JONES, BENNING & JONES, for defendant.

Seven years of adverse possession of land, under claim and color of title, gives the occupant a complete title-enables him to maintain ejectment against any one who enters on it afterwards against his will, even against him who has the complete chain of conveyances from the State down to himself. Angel on Lim. (Ed. 1846,) 398. 3 Johns. 269. Jackson vs. Rightmyer, 16 John. 314. 8 Wend. 440. Fredrick vs. Scarl. 5 Serg. & Rawle. 236. Moody and others, vs. McKim, 5 Munford, 374.

An equitable title is sufficient to constitute such "color and claim," and if complete, is, itself, executed by the Statute of uses. Angel on Limit. (Ed. 1846,) 437, 438. 6 Peters,' 440, 441. 6 Munford, 40. Cowp. 46. 2 Wend. 134. Pitts rs. Bullard, 3 Kelly, 5, 17, and cases cited. 2 Watts, 150. 9 Serg. & R, 484. Prince, 447.

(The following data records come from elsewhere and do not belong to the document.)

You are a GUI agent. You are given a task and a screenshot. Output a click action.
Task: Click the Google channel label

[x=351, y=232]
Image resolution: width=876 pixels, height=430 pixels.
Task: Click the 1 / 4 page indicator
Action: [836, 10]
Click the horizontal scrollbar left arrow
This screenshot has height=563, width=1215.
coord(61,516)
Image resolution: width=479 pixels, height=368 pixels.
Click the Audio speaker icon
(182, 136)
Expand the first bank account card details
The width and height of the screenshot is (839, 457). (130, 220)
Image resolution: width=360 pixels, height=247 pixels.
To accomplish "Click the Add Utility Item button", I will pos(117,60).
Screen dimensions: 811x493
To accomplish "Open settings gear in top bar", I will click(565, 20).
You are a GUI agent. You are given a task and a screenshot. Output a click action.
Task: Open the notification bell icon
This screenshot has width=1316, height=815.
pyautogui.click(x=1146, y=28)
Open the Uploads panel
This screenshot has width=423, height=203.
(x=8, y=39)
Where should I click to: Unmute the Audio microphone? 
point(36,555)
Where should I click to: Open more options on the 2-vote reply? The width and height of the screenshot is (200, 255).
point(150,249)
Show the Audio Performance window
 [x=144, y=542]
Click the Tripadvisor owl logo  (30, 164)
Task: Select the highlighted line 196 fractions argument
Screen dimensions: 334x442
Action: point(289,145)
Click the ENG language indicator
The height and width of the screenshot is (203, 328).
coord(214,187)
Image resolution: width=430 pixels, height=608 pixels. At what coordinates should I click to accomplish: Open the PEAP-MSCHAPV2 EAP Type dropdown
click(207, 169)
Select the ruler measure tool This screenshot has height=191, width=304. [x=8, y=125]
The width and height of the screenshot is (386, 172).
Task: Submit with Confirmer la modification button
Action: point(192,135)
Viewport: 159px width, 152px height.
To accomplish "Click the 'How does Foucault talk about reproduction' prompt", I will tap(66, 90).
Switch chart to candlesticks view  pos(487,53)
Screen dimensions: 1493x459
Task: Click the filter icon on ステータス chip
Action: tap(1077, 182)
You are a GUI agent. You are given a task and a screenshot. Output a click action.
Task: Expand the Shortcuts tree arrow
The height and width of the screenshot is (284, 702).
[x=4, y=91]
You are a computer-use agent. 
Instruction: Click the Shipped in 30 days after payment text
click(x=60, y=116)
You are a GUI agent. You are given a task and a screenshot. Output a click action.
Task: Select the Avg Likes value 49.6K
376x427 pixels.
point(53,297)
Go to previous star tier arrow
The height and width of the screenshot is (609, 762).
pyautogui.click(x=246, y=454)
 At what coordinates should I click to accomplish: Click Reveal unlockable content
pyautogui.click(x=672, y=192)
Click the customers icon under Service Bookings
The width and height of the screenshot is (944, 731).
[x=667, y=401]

And where the equitable title is complete, a conveyance of the legal title to the cestui que trust ought to be presumed, and therefore, even in ejectment, such legal title, though apparently outstanding, will not be allowed to be set up to the prejudice of such equitable title, Bul. N. P. 110. Doe ex dem. vs. Hodsden, Staple, 2 T. R. 696, 7. Cowp. 473. 1 Green. Ev. §46. Doe vs. Cooke, 6 Bing. 173. (recognizing Lade vs. Holford &4 T. R. 682, 7 T. R. 2.) 2 Wend.

36, 37. 370.

Watkins vs. Woolfolks.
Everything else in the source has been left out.